“The restaurant industry in the UK is in real trouble,” wrote David Greig at the start of the pandemic. “But food is not in trouble. People will find ways of eating food together.”

The same goes for the theatre industry: its buildings, companies and artists are in real trouble; but our desire to share and listen to stories – a need which Greig described as “primal as food” – is as strong as ever. Perhaps stronger.

Some companies have adapted stage plays for the screen such as National Theatre of Scotland’s excellent production of Adam. Others, like Royal Lyceum Theatre and Pitlochry Festival Theatre’s joint audio-digital venture Sound Stage, have turned to radio.

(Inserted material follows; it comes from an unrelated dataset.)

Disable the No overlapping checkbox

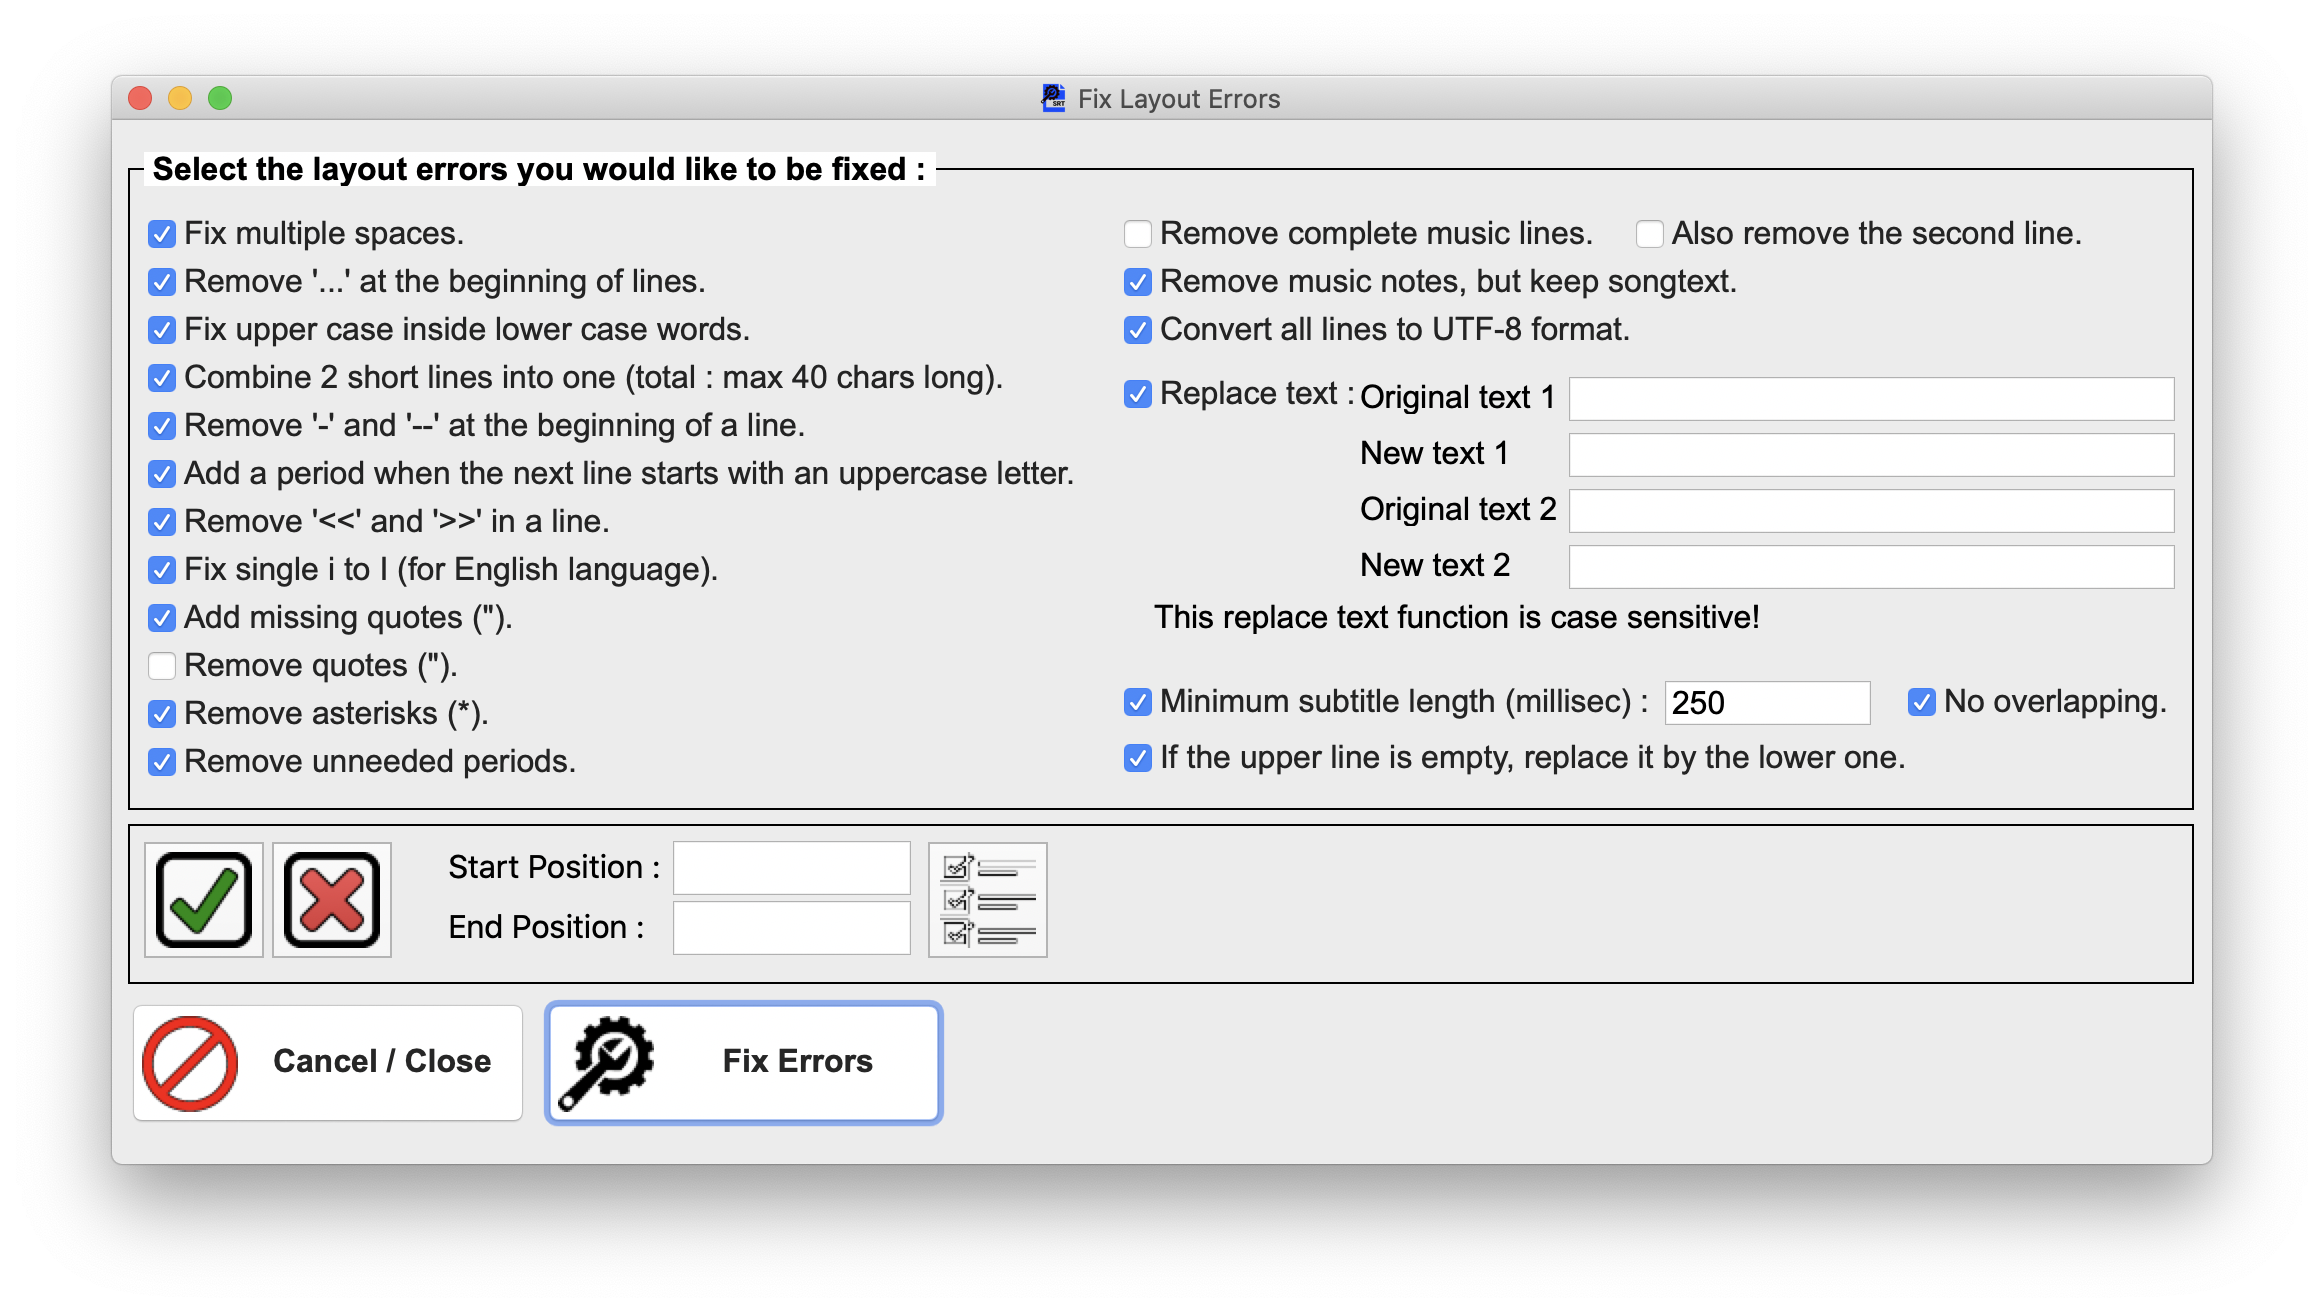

Their first of eight premieres being Mark Ravenhill’s autobiographical drama Angela which explores his late mother’s dementia and “the way culture high and low had impacted on [his] Mum’s life and [their] lives as a family.”

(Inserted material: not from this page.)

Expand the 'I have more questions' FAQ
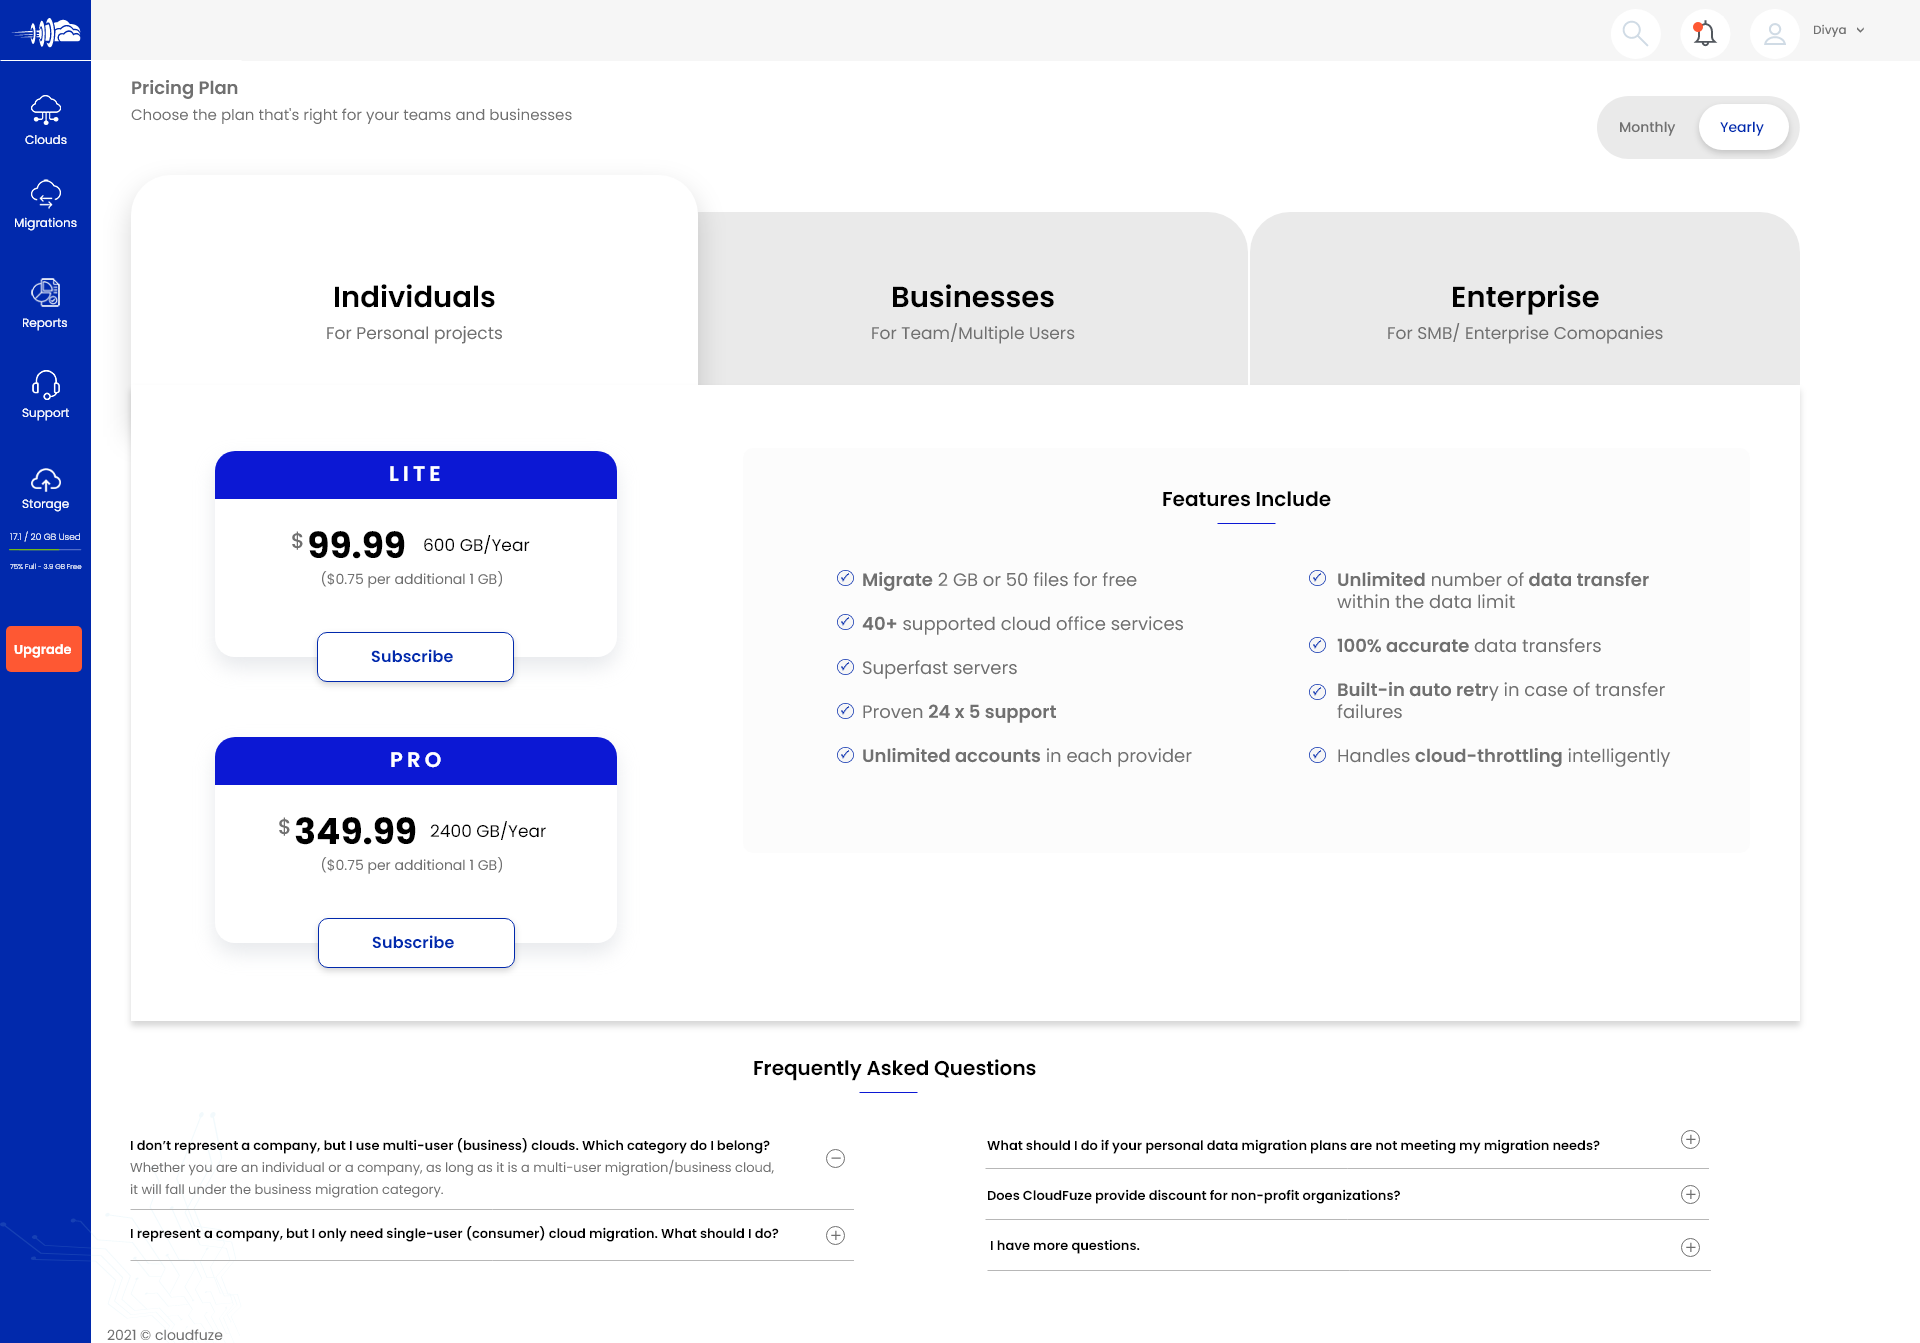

Switching back and forth in time from Angela’s (Pam Ferris’s) final days in hospital to a series of life-shaping events including the loss of a child, the blossoming of her relationship with her husband-to-be (Toby Jones) and the raising of her ballet-loving son (Jackson Laing and Joseph Millson as young and old Mark respectively), the content and texture of Ravenhill’s authentic dialogue – complemented by Alexandra Faye Braithwaite’s meditative score – will strike a chord with many who have experience of dementia.

The forgetting of names, the muddling of memories, the growing frustration and the gradual loss of independence which give rise to hurtful comments and sudden lashings out are both painful and heartbreaking.

Yet as Mark says to comfort his mother after an intense period of distress: “If we forget how upset we’ve all become and just sit together and have tea and walnut cake, then I think we’ll all be alright.”

A metaphor, perhaps, for how theatre and the “primal” need for sharing stories can bring us together and heal our wounds once the pandemic loosens its grip on our… “There was a word for that?” asked Angela. Ah, yes: lives!